By Nelson Manneh
Scores of lactating mothers have demanded the government and the private sector establish baby centers in all workplaces for the promotion of exclusive breastfeeding. The above demand was made by women workers during a weekend engagement with lactating working mothers on the challenges they face at their workplaces during their breastfeeding period and how they cope with it.
According to the education policy, female teachers are not allowed to enter into their classrooms with their children. The policy forbids the practice, prompting some female civil servants to breastfeed their children before and after work.
According to the Labour Act, female employees are entitled to a minimum of 12 weeks (84 calendar days) paid maternity leave, and many female employees within the civil service are given six months of maternity leave, whilst, in the private sector, the digression lies on the proprietor of the institution.
“Maternity leave is not an obligation but a right, and both the public and private sectors should understand that there is a law governing how to go about it, because it is a crime for an employee to be denied such a right,” Malang Fofana, the Acting Executive Director of the National Nutrition Agency asserted.
Sections 16-24 of the Women’s Act of 2010, prohibit the discrimination of women in workplaces and ensure that women are accorded equal opportunity and equal rights in employment. It also ensures that adequate support services and facilities are put in place for women to continue to take part in nation-building during the crucial period of pregnancy, lactation and childbearing and upbringing in general. The provision recognizes the contribution of women during the period of maternity and makes mandatory, adequate compensation during this period.
The Women’s Act of 2010 was signed into law by former President Yaya Jammeh on 28th of May 2010. The Law is intended to provide for the protection of women’s rights in addition to the rights guaranteed under Chapter IV of the Constitution. The long title of the Act provides for the ‘‘implementation of the legal provisions of the National Policy for the Advancement of Gambian Women and Girls, and the incorporation and enforcement of the United Nations Convention on the Elimination of all forms of Discrimination Against Women, and the Protocol to the African Charter on Human and Peoples’ Rights on the Rights of Women in Africa.’’
The Act does not limit or restrict the incorporation and enforcement of any provisions of these two instruments, and will thus serve as an aid in the interpretation of the Act where there is a gap, as the presumption that recourse will be on the original text of these two instruments. The Act recognizes and gives legal effect and force to The Gambia’s international legal obligations and commitments made towards the realization of women’s rights.
Female employees especially in the private sector, complain that they sometimes lose their job because their employers do not give them the required period of maternity leave and do not allow them to take their child to work.
“I was a teacher. I taught in one of the private Schools, but I stopped teaching because the management of the School gave me two months of maternity leave, after which I was asked not to take my child to the School. How can I leave my two-month-old baby at home and go to work from 8 am to 2 pm? I decided to quit my job,” Maraima Fall, a mother of two, narrated her ordeal as a lactating and working mother.

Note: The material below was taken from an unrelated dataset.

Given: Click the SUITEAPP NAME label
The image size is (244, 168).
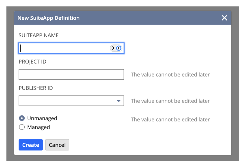Looking at the screenshot, I should 38,35.

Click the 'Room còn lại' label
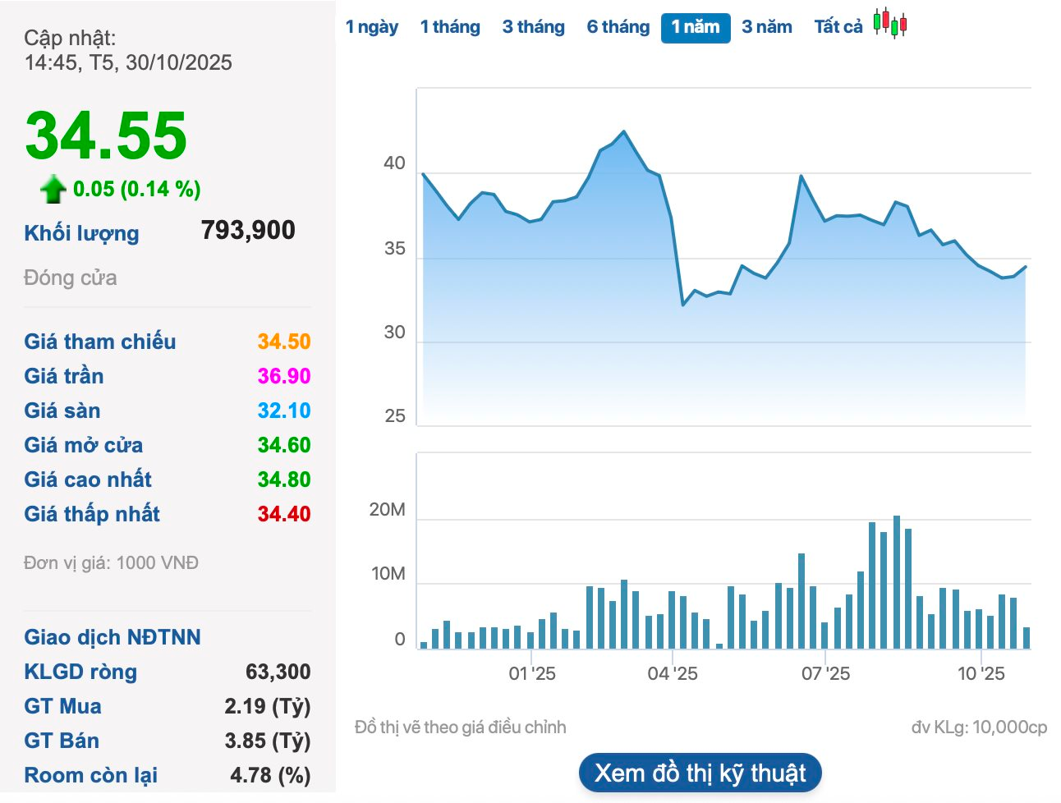tap(91, 775)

Fatoumatta Gaye, a teacher at Latrikunda Sabaji said she has two children.
“I was given the six months maternity leave but after that period, I have to find a nanny who brings my child to School for me to breastfeed her. Sometimes she stays with the child in the School inside my classroom, I created a small space inside the classroom where she sits with the child,” Mrs. Gaye said.
She said it is not easy to be a lactating mother whilst working as a teacher.
“Government should establish baby centres in all workplaces so that when staff comes to work with their lactating babies, they can live with them there and can have access to them from time to time or even during break periods,” Mrs. Gaye said.
In private Schools, the experience is worst for lactating mothers who work as teachers, as some of them lose their jobs during pregnancy or breastfeeding.
Binta Camara said she left her teaching job for two good years and came back after breastfeeding her child.
“I was a teacher in one of the private Schools; I left teaching when I was eight months pregnant because I was not able to cope with the rules of the School, and I was not given maternity leave. When my baby was two years old, I then came back and was accepted to teach again,” she narrated. Mrs. Camara said exclusive breastfeeding is a human right and needs to be respected by all, especially employers. She said the private sector is the worst place for lactating mothers because women employees are not given the rights they deserve.
All the female employees engaged by this reporter during this vox-pop said they faced similar challenges when breastfeeding their babies, and demanded that the government build baby centers at all workplaces to give them access to breastfeed their babies while at work.
In conclusion, Malang Fofana said female employees in both the private and public sectors should know that maternity leave is a right and should not be compromised.
“If your employer refuses to give you six months maternity leave, just report the case to us. We will help you to take the matter to court to get redress. Laws need to be respected and applied. It is very disheartening for someone to lose her job because she is pregnant or breastfeeding and denied maternity leave,” he said.
He said it is even wrong for an employer to pay an employee half salary during her six months of maternity leave, stressing that female employees should receive their full month’s salary during the said leave.